* [GOAL OF THE EXERCISE]:
Output the data below in full, byte for byte. Nothing may differ.

[Collected data entries]
---+---

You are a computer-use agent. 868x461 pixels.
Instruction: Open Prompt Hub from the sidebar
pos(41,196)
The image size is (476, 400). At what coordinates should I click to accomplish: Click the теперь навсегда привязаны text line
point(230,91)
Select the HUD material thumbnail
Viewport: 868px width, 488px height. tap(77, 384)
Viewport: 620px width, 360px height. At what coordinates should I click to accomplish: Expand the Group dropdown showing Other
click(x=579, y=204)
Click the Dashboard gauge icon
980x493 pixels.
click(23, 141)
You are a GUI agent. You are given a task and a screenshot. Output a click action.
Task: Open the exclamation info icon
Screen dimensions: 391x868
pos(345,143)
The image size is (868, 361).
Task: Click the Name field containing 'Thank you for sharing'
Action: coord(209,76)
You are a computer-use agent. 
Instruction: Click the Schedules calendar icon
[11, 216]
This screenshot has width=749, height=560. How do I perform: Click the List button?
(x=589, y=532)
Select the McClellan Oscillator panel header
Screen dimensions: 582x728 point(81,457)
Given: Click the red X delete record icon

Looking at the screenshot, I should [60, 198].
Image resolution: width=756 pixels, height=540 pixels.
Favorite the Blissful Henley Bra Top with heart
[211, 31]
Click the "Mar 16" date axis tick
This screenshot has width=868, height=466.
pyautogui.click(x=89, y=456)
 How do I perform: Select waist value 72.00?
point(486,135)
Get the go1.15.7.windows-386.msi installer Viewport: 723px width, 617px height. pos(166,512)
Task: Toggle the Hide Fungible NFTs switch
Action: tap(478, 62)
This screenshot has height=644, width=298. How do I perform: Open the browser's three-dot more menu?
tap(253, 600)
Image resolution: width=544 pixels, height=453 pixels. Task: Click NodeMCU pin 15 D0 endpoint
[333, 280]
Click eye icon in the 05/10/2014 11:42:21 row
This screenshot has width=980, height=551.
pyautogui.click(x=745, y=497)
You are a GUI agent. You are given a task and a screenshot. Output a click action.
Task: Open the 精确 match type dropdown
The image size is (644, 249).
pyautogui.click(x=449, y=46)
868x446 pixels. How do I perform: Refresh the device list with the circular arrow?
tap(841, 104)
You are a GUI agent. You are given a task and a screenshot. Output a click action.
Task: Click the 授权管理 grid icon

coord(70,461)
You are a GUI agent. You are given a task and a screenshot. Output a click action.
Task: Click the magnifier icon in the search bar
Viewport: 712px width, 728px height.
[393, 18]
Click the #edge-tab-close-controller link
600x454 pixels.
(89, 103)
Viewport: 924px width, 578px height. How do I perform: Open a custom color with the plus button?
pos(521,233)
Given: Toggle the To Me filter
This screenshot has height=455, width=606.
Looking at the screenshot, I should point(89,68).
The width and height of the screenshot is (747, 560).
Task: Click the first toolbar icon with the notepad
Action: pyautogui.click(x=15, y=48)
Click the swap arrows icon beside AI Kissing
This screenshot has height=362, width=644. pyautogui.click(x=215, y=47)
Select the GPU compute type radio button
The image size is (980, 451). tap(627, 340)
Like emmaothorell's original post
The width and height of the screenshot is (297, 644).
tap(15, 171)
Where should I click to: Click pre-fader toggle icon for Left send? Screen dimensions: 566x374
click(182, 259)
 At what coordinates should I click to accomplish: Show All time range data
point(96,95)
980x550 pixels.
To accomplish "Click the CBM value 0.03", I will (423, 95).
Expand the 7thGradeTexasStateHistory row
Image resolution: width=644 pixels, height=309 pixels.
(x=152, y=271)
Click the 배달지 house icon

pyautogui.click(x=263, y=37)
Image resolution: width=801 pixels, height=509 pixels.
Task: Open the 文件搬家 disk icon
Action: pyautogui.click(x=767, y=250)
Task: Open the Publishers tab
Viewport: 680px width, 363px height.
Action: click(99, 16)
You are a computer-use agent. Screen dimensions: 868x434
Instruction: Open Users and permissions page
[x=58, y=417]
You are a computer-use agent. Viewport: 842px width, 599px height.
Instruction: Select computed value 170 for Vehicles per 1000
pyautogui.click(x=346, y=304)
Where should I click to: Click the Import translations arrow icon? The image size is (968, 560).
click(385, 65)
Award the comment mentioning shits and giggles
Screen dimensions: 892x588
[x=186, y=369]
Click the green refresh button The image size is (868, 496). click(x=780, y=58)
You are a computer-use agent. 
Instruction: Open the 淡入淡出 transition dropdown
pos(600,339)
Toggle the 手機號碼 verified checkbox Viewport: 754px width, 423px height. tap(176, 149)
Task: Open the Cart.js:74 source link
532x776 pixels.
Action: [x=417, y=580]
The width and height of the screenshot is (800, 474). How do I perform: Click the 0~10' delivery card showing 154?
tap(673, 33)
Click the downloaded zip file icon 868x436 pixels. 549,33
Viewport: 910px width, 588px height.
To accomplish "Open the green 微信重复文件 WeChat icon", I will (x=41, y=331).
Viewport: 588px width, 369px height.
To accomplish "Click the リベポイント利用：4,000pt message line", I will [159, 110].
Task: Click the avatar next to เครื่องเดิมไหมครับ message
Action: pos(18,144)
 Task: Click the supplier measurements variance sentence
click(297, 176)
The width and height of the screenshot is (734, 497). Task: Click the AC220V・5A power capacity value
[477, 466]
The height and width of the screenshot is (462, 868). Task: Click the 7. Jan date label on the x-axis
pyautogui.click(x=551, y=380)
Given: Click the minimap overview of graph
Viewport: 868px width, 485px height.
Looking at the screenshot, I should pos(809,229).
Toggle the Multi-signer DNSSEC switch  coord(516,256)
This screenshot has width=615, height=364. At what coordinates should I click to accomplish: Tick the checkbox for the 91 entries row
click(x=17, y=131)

---+---

* [TASK RESPONSE]:
You are a computer-use agent. 868x461 pixels.
Instruction: Open Prompt Hub from the sidebar
pos(41,196)
The image size is (476, 400). At what coordinates should I click to accomplish: Click the теперь навсегда привязаны text line
point(230,91)
Select the HUD material thumbnail
Viewport: 868px width, 488px height. tap(77, 384)
Viewport: 620px width, 360px height. At what coordinates should I click to accomplish: Expand the Group dropdown showing Other
click(x=579, y=204)
Click the Dashboard gauge icon
980x493 pixels.
click(23, 141)
You are a GUI agent. You are given a task and a screenshot. Output a click action.
Task: Open the exclamation info icon
Screen dimensions: 391x868
pos(345,143)
The image size is (868, 361).
Task: Click the Name field containing 'Thank you for sharing'
Action: coord(209,76)
You are a computer-use agent. 
Instruction: Click the Schedules calendar icon
[11, 216]
This screenshot has width=749, height=560. How do I perform: Click the List button?
(x=589, y=532)
Select the McClellan Oscillator panel header
Screen dimensions: 582x728 point(81,457)
Given: Click the red X delete record icon

Looking at the screenshot, I should [60, 198].
Image resolution: width=756 pixels, height=540 pixels.
Favorite the Blissful Henley Bra Top with heart
[211, 31]
Click the "Mar 16" date axis tick
This screenshot has width=868, height=466.
pyautogui.click(x=89, y=456)
 How do I perform: Select waist value 72.00?
point(486,135)
Get the go1.15.7.windows-386.msi installer Viewport: 723px width, 617px height. pos(166,512)
Task: Toggle the Hide Fungible NFTs switch
Action: tap(478, 62)
This screenshot has height=644, width=298. How do I perform: Open the browser's three-dot more menu?
tap(253, 600)
Image resolution: width=544 pixels, height=453 pixels. Task: Click NodeMCU pin 15 D0 endpoint
[333, 280]
Click eye icon in the 05/10/2014 11:42:21 row
This screenshot has width=980, height=551.
pyautogui.click(x=745, y=497)
You are a GUI agent. You are given a task and a screenshot. Output a click action.
Task: Open the 精确 match type dropdown
The image size is (644, 249).
pyautogui.click(x=449, y=46)
868x446 pixels. How do I perform: Refresh the device list with the circular arrow?
tap(841, 104)
You are a GUI agent. You are given a task and a screenshot. Output a click action.
Task: Click the 授权管理 grid icon

coord(70,461)
You are a GUI agent. You are given a task and a screenshot. Output a click action.
Task: Click the magnifier icon in the search bar
Viewport: 712px width, 728px height.
[393, 18]
Click the #edge-tab-close-controller link
600x454 pixels.
(89, 103)
Viewport: 924px width, 578px height. How do I perform: Open a custom color with the plus button?
pos(521,233)
Given: Toggle the To Me filter
This screenshot has height=455, width=606.
Looking at the screenshot, I should point(89,68).
The width and height of the screenshot is (747, 560).
Task: Click the first toolbar icon with the notepad
Action: pyautogui.click(x=15, y=48)
Click the swap arrows icon beside AI Kissing
This screenshot has height=362, width=644. pyautogui.click(x=215, y=47)
Select the GPU compute type radio button
The image size is (980, 451). tap(627, 340)
Like emmaothorell's original post
The width and height of the screenshot is (297, 644).
tap(15, 171)
Where should I click to: Click pre-fader toggle icon for Left send? Screen dimensions: 566x374
click(182, 259)
 At what coordinates should I click to accomplish: Show All time range data
point(96,95)
980x550 pixels.
To accomplish "Click the CBM value 0.03", I will (423, 95).
Expand the 7thGradeTexasStateHistory row
Image resolution: width=644 pixels, height=309 pixels.
(x=152, y=271)
Click the 배달지 house icon

pyautogui.click(x=263, y=37)
Image resolution: width=801 pixels, height=509 pixels.
Task: Open the 文件搬家 disk icon
Action: pyautogui.click(x=767, y=250)
Task: Open the Publishers tab
Viewport: 680px width, 363px height.
Action: click(99, 16)
You are a computer-use agent. Screen dimensions: 868x434
Instruction: Open Users and permissions page
[x=58, y=417]
You are a computer-use agent. Viewport: 842px width, 599px height.
Instruction: Select computed value 170 for Vehicles per 1000
pyautogui.click(x=346, y=304)
Where should I click to: Click the Import translations arrow icon? The image size is (968, 560).
click(385, 65)
Award the comment mentioning shits and giggles
Screen dimensions: 892x588
[x=186, y=369]
Click the green refresh button The image size is (868, 496). click(x=780, y=58)
You are a computer-use agent. 
Instruction: Open the 淡入淡出 transition dropdown
pos(600,339)
Toggle the 手機號碼 verified checkbox Viewport: 754px width, 423px height. tap(176, 149)
Task: Open the Cart.js:74 source link
532x776 pixels.
Action: [x=417, y=580]
The width and height of the screenshot is (800, 474). How do I perform: Click the 0~10' delivery card showing 154?
tap(673, 33)
Click the downloaded zip file icon 868x436 pixels. 549,33
Viewport: 910px width, 588px height.
To accomplish "Open the green 微信重复文件 WeChat icon", I will (x=41, y=331).
Viewport: 588px width, 369px height.
To accomplish "Click the リベポイント利用：4,000pt message line", I will [159, 110].
Task: Click the avatar next to เครื่องเดิมไหมครับ message
Action: pos(18,144)
 Task: Click the supplier measurements variance sentence
click(297, 176)
The width and height of the screenshot is (734, 497). Task: Click the AC220V・5A power capacity value
[477, 466]
The height and width of the screenshot is (462, 868). Task: Click the 7. Jan date label on the x-axis
pyautogui.click(x=551, y=380)
Given: Click the minimap overview of graph
Viewport: 868px width, 485px height.
Looking at the screenshot, I should pos(809,229).
Toggle the Multi-signer DNSSEC switch  coord(516,256)
This screenshot has width=615, height=364. At what coordinates should I click to accomplish: Tick the checkbox for the 91 entries row
click(x=17, y=131)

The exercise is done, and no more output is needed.